How AYSA handles this
Signals reviewed
user task, verified expected fact, provider, surface, eligible tests, presence state, accuracy state, source state, gap category
Problem AYSA can identify
AYSA can identify unjustified expected presence, mixed surfaces, non-trigger states mislabeled as gaps and different error classes merged together.
Recommendation prepared
The workflow prepares distinct entity, fact, source and content actions only for evidence-backed gaps.
Approval preview
The user sees the expected-state evidence, every observed capture, category, uncertainty, proposed action and non-guarantee.
Execution
AYSA can apply approved first-party corrections and content changes; it cannot force an external system to close the observed gap.
Verification
Later capture sets create new observed states while preserving the original expectation, sample and decision.
Limits
A gap is a planning construct rather than causal proof, and provenance or human review does not automatically certify AI Act or legal compliance.
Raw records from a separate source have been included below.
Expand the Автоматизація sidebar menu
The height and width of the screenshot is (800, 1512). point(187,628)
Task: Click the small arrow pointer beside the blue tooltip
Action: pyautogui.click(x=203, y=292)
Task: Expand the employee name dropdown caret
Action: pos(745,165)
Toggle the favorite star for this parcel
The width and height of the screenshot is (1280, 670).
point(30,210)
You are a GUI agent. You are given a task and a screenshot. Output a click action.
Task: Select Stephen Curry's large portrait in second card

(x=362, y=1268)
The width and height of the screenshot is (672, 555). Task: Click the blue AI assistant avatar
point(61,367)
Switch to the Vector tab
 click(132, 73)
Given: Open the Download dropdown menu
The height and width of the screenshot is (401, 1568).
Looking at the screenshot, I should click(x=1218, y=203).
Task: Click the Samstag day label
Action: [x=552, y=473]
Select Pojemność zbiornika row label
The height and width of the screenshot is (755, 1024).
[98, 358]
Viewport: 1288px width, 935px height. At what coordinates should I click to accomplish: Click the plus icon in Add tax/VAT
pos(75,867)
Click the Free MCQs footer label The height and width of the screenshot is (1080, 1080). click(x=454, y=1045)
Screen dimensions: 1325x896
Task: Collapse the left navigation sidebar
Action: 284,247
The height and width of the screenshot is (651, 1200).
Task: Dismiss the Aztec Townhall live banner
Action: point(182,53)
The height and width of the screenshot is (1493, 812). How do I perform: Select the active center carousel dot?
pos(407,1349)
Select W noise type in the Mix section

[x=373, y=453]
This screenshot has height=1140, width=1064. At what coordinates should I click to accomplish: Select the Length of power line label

Sources and further reading
- Google Search Central — Creating helpful, reliable, people-first content — Official search documentation
- Google Search Central — AI features and your website — Official search documentation
- Google Search Central — Generative AI performance reports in Search Console — Official search documentation
- W3C — PROV Overview — W3C provenance standard
- European Commission — AI Act Article 50 transparency guidelines — Official European Commission guidance
Written by Marius Dosinescu. Reviewed by AYSA SEO Editorial Team · 2026-07-28 00:00:00.
Quick answers
Frequently asked questions
Is every absent brand an AI Visibility Gap?
No. The expected presence must be justified by the user task and verified facts.
Does closing a website gap guarantee a changed AI output?
No. The publisher controls its resources, while providers control retrieval, generation and display.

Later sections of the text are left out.